WORK TO BE COMPLETED
Extract every entry word for word. Skip the pictures.
----- SUPPLIED ENTRIES
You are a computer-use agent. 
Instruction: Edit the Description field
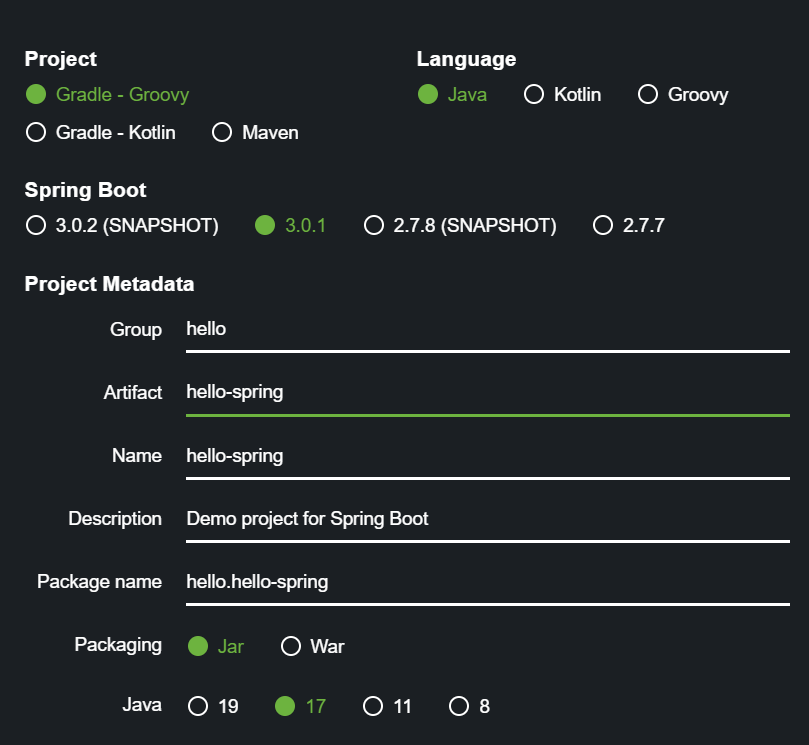(487, 519)
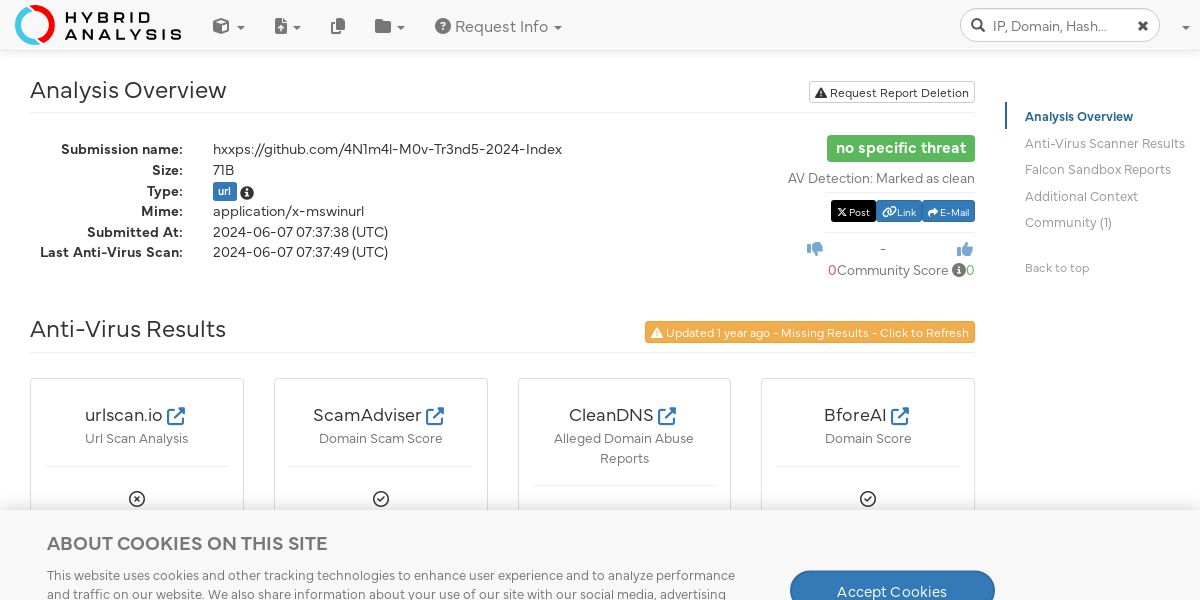Share report via X Post button
Viewport: 1200px width, 600px height.
tap(853, 212)
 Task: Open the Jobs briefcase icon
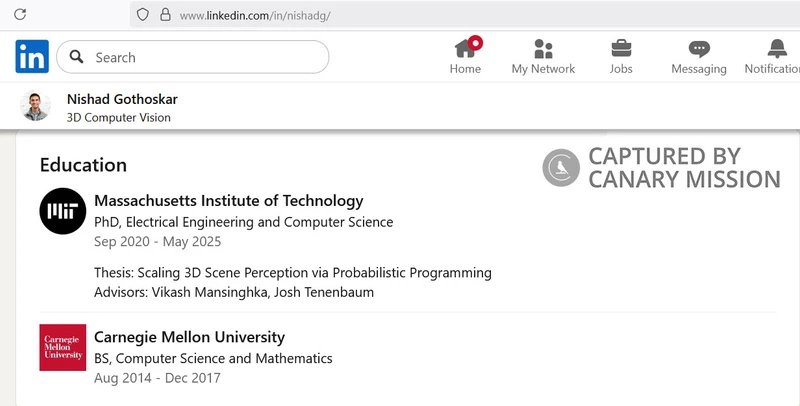pos(621,48)
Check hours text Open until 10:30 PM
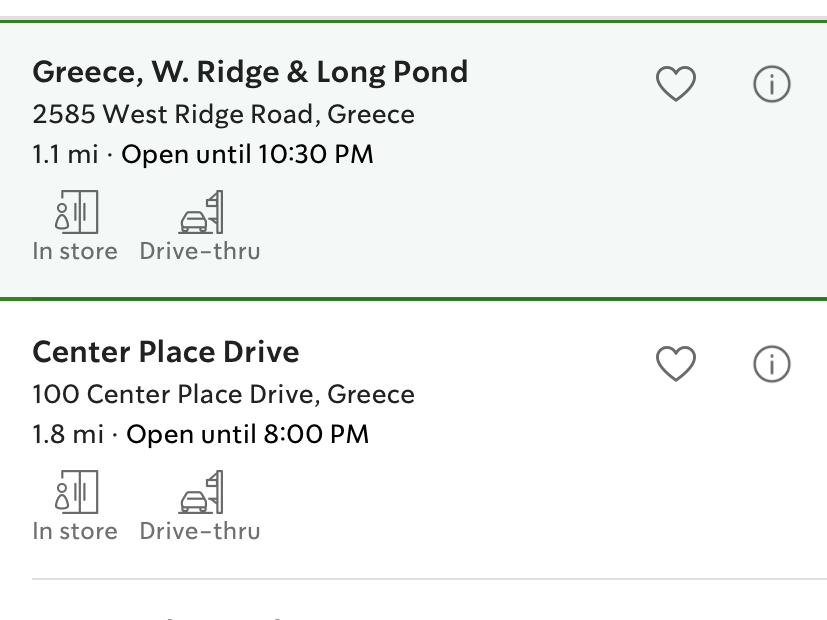Screen dimensions: 827x620 pos(247,154)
----------
WRITTEN RESPONSE
You are a computer-use agent. 
Instruction: Edit the Description field
(487, 519)
Share report via X Post button
Viewport: 1200px width, 600px height.
tap(853, 212)
 Task: Open the Jobs briefcase icon
pos(621,48)
Check hours text Open until 10:30 PM
Screen dimensions: 827x620 pos(247,154)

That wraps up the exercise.